LONDON, UK — Officials in the English city of Bristol on Thursday removed a statue of a Black Lives Matter activist that was installed on a plinth once occupied by a monument to a 17th-century slave trader.
Artist Marc Quinn created the resin and steel likeness of Jen Reid, a protester photographed standing on the plinth after demonstrators pulled down the statue of Edward Colston and dumped it in Bristol’s harbor on June 7.
It was erected before dawn on Wednesday without the approval of city authorities, but 24 hours later it was gone.
Bristol City Council said the sculpture "will be held at our museum for the artist to collect or donate to our collection.”

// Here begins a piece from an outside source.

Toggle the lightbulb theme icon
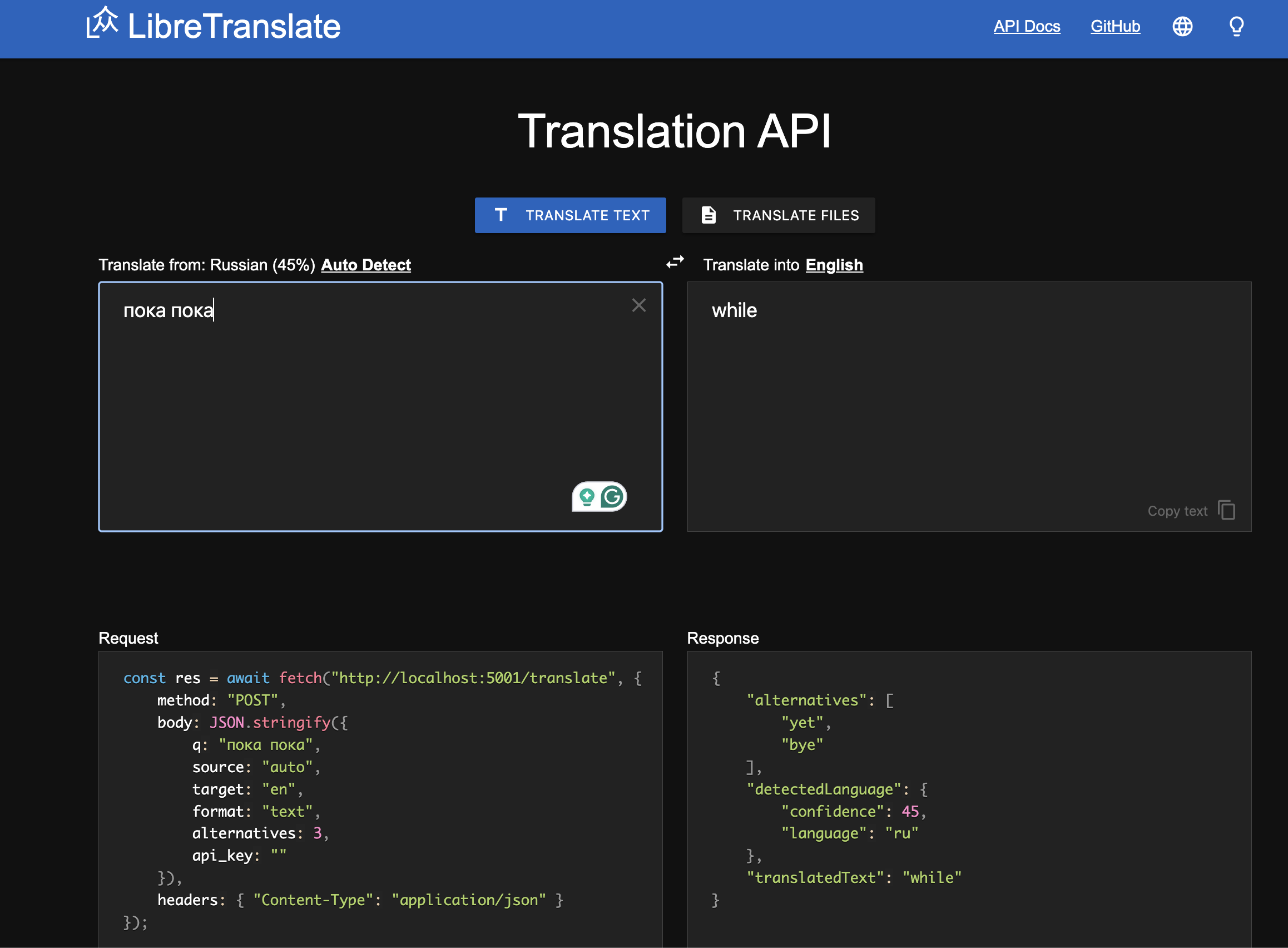 (1236, 26)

Colston was a trader who made a fortune transporting enslaved Africans across the Atlantic to the Americas on Bristol-based ships. His money funded schools and charities in Bristol, 120 miles (195 kilometers) southwest of London.

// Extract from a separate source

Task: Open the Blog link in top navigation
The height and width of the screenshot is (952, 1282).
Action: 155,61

The toppling of his statue was part of a worldwide reckoning with racism and slavery sparked by the death of a Black American man, George Floyd, at the hands of police in Minneapolis in May.
City authorities fished the Colston statue out of the harbor and say it will be placed in a museum, along with placards from the Black Lives Matter demonstration.
Bristol Mayor Marvin Rees said the decision about what replaces it must be made by the people of Bristol.
“This is not about taking down a statue of Jen, who is a very impressive woman,” Rees told the BBC. “This is about taking down a statue of a London-based artist who came and put it up without permission.”